# WHAT TO PRODUCE:
What the answer must hold is the line containing "Instruction: Click the" and all lines after it through the end of the listing, copied exactly, with pictures left out.

[THE DATA — start]

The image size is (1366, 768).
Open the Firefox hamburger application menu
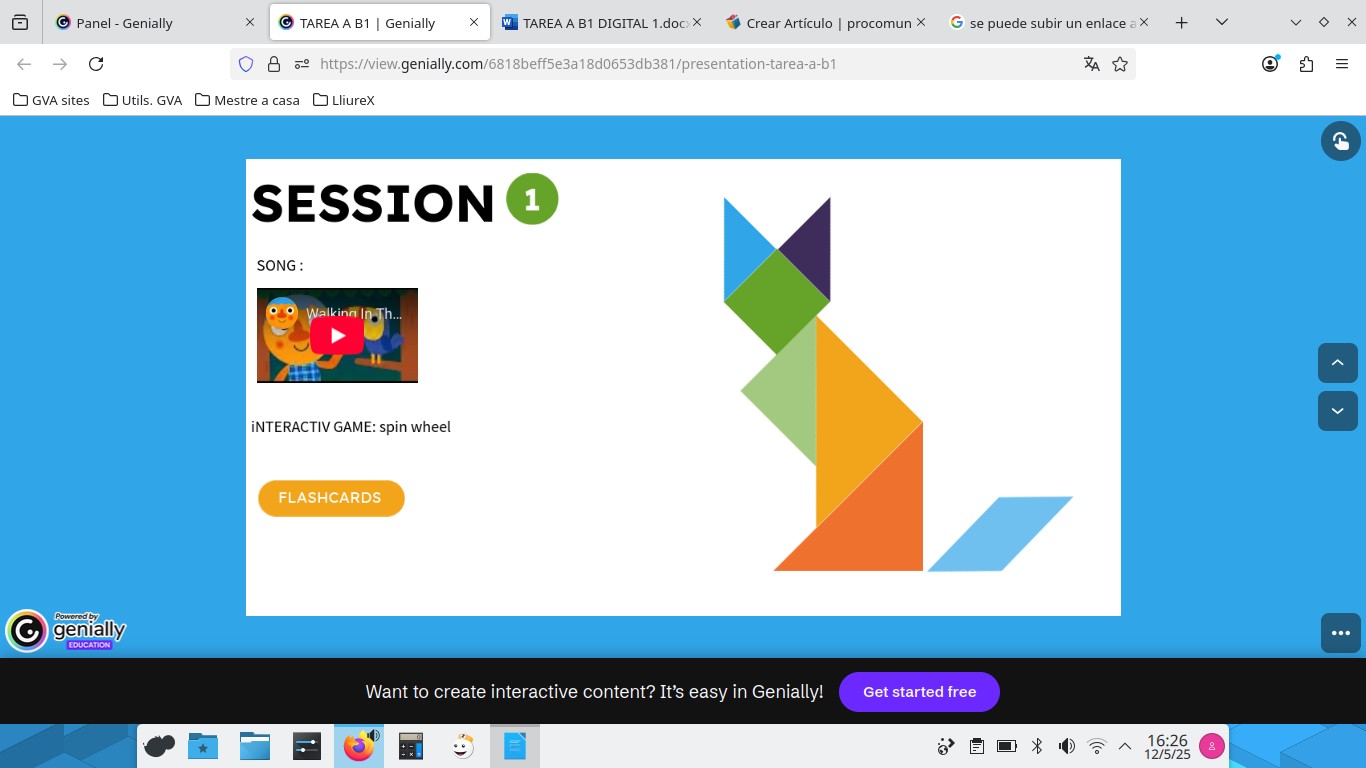click(x=1342, y=64)
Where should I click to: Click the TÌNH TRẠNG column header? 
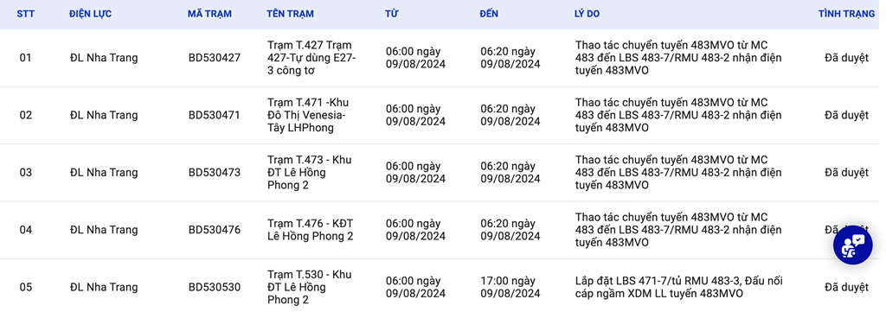[x=846, y=14]
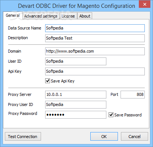Screen dimensions: 153x147
Task: Click the Save Password label text
Action: 128,115
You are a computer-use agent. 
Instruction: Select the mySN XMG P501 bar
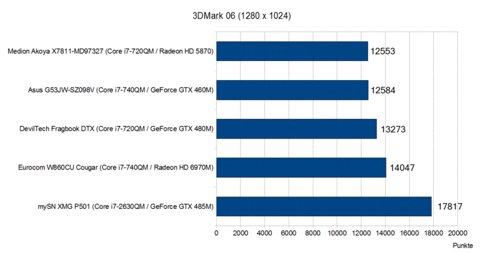(324, 206)
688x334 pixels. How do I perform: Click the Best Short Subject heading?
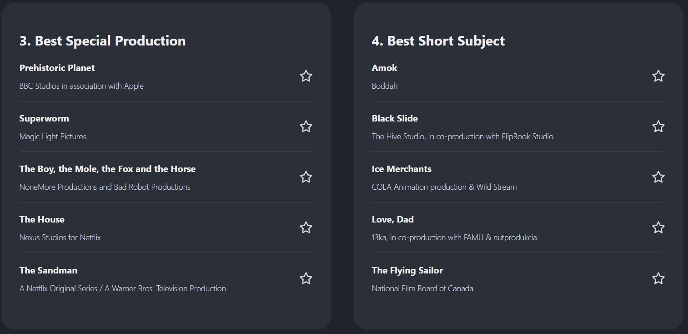(438, 41)
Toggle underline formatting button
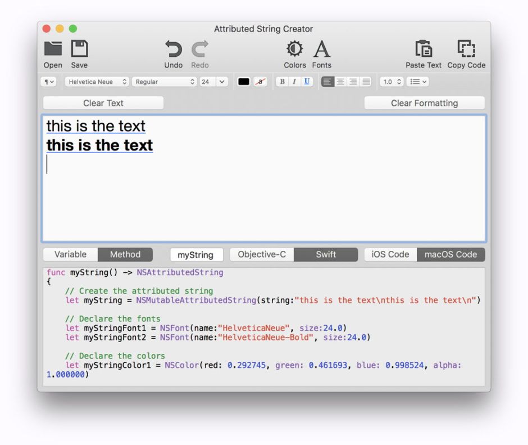Viewport: 528px width, 445px height. 307,82
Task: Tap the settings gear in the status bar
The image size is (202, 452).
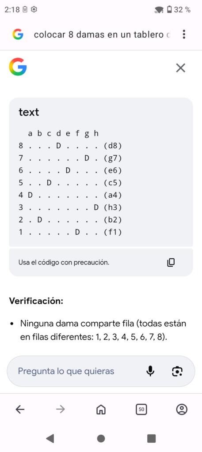Action: 34,10
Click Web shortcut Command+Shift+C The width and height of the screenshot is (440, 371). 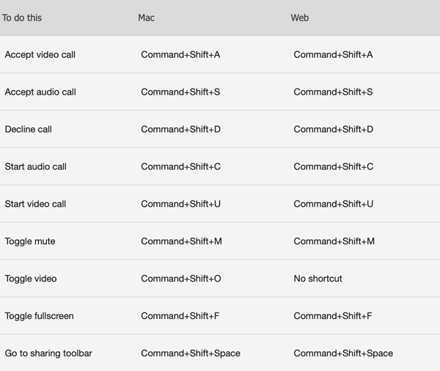click(334, 166)
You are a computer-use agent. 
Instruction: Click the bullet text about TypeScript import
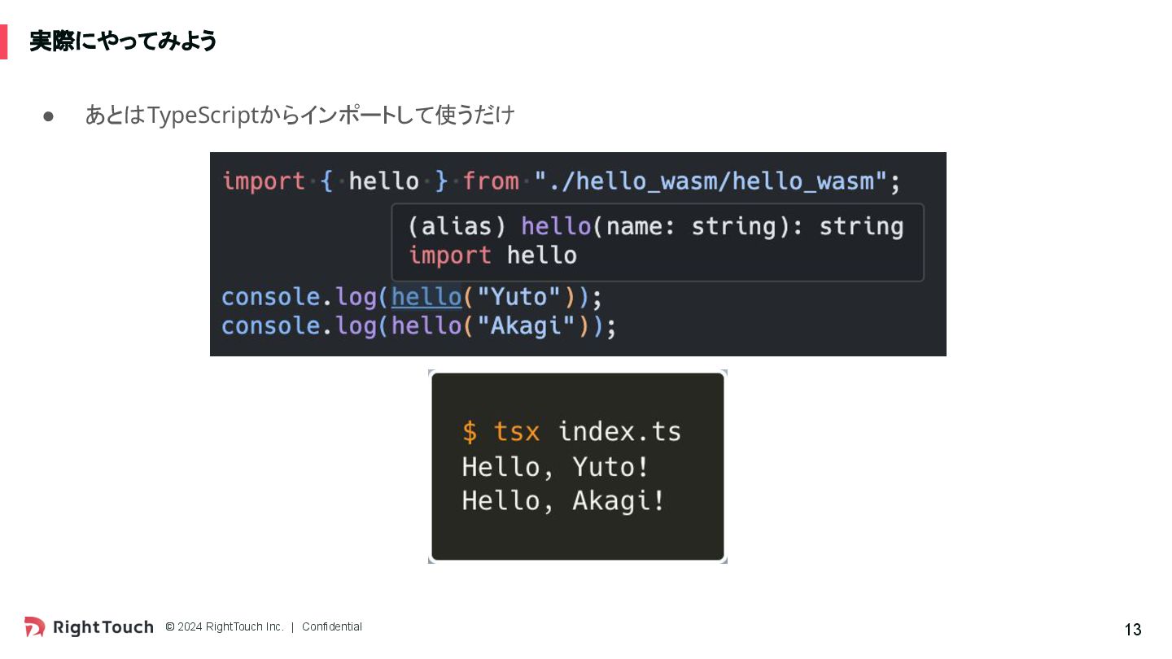300,116
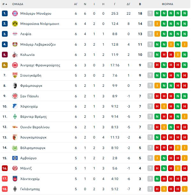The width and height of the screenshot is (192, 195).
Task: Open the Στουτγκάρδη team link
Action: click(31, 75)
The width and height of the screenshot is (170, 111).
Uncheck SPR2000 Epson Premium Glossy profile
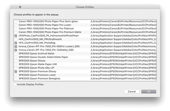click(x=16, y=72)
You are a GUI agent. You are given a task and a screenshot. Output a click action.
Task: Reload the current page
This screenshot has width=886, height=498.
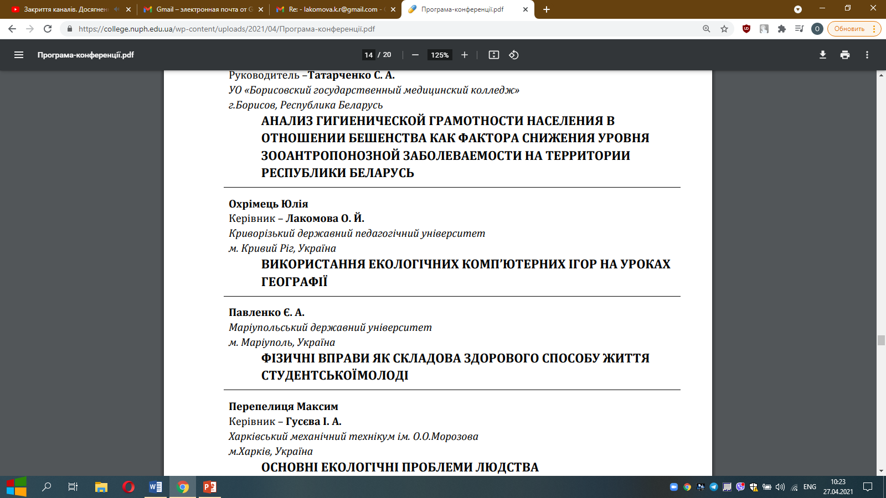coord(48,29)
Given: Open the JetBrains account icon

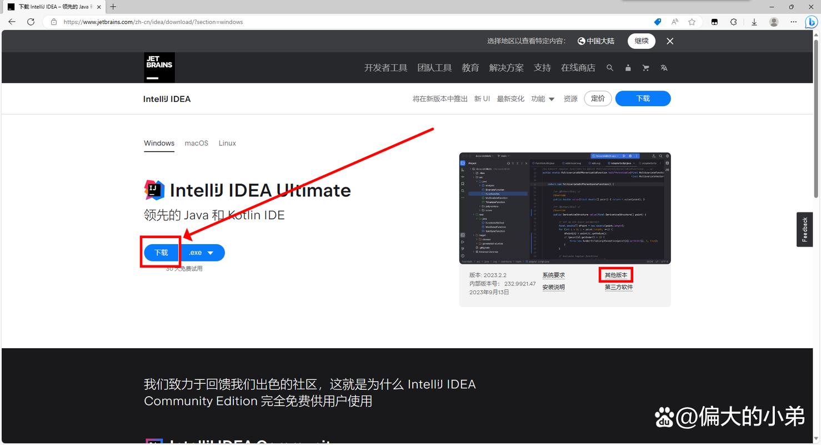Looking at the screenshot, I should [628, 67].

[THE DATA — finish]

# TASK RESPONSE:
Instruction: Click the bullet text about TypeScript import
300,116
The width and height of the screenshot is (192, 195).
Task: Open the Στουτγκάρδη team link
Action: click(31, 75)
The width and height of the screenshot is (170, 111).
Uncheck SPR2000 Epson Premium Glossy profile
click(x=16, y=72)
You are a GUI agent. You are given a task and a screenshot. Output a click action.
Task: Reload the current page
This screenshot has width=886, height=498.
coord(48,29)
Given: Open the JetBrains account icon

Looking at the screenshot, I should [628, 67].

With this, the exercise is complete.